**Assignment**
The output is the lines below from the one with "The width and height of the screenshot is (575, 515)." through the one with "925x722 pixels.", both included, printed exactly and with no other line.

**Data supplied**

════════════════════

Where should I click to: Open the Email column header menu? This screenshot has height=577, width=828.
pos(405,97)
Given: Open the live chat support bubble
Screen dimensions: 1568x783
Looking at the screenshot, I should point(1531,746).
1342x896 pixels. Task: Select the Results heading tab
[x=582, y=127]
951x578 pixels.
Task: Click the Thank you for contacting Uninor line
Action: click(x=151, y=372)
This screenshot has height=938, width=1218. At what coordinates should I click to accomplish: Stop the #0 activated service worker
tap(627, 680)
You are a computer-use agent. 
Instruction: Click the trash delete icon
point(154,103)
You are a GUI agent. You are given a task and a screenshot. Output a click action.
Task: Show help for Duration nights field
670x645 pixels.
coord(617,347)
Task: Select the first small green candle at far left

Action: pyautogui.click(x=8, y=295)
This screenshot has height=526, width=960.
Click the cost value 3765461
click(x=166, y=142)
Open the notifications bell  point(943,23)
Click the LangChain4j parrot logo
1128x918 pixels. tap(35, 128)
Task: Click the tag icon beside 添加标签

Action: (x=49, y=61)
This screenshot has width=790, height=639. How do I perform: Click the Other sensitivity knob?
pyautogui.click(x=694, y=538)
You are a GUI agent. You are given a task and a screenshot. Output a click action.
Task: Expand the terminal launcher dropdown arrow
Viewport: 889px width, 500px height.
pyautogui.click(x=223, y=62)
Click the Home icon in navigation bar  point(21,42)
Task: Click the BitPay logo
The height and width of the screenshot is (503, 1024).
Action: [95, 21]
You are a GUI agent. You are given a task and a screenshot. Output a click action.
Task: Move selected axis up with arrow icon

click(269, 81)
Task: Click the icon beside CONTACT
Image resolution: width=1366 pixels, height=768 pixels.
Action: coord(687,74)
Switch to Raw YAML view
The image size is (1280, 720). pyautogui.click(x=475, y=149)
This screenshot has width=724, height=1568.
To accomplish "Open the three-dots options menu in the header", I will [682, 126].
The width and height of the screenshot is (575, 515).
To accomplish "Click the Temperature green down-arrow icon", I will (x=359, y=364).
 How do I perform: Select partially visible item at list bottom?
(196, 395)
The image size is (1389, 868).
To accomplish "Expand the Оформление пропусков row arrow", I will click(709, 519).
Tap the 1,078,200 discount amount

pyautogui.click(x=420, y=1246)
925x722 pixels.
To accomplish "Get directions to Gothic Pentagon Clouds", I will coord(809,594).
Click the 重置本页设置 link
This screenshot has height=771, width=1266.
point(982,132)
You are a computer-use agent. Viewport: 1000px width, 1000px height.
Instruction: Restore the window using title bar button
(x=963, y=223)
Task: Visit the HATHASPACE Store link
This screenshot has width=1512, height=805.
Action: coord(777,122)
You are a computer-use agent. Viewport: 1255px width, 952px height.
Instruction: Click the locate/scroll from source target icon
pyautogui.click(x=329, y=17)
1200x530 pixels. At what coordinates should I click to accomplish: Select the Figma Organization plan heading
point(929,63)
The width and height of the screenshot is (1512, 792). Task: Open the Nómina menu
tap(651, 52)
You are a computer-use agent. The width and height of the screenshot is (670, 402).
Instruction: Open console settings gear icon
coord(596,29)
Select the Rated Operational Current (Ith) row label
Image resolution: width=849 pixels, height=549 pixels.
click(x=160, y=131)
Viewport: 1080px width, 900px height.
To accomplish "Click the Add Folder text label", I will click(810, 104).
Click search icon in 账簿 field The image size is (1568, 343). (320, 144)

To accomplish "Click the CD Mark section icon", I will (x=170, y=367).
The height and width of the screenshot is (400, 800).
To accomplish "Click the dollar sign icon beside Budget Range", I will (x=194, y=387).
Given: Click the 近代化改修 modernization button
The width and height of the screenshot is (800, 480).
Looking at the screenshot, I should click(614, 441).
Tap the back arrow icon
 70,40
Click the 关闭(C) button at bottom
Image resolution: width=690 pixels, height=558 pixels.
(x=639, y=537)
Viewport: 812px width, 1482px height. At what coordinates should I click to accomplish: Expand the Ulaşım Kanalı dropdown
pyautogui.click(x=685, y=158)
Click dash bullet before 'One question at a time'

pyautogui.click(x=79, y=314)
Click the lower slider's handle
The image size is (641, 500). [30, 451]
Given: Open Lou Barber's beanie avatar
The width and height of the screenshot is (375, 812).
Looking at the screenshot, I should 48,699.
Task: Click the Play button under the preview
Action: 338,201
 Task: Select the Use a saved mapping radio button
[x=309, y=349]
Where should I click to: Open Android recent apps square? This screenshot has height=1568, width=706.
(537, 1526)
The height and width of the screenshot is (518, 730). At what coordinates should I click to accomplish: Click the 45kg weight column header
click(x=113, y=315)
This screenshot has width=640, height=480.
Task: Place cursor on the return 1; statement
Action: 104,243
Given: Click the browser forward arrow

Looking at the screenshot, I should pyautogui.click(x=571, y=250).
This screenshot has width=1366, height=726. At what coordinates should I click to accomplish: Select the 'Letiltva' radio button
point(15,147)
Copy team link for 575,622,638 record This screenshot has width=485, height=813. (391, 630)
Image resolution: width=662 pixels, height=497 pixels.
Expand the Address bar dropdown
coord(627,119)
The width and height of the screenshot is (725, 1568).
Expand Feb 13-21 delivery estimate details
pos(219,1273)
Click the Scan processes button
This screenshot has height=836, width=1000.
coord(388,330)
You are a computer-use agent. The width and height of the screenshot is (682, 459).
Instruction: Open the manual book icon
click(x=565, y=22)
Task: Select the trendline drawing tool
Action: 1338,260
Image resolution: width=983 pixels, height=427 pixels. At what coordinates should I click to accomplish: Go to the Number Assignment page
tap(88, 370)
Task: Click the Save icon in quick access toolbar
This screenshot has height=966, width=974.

════════════════════

**Solution**
The width and height of the screenshot is (575, 515).
To accomplish "Click the Temperature green down-arrow icon", I will (x=359, y=364).
 How do I perform: Select partially visible item at list bottom?
(196, 395)
The image size is (1389, 868).
To accomplish "Expand the Оформление пропусков row arrow", I will click(709, 519).
Tap the 1,078,200 discount amount

pyautogui.click(x=420, y=1246)
925x722 pixels.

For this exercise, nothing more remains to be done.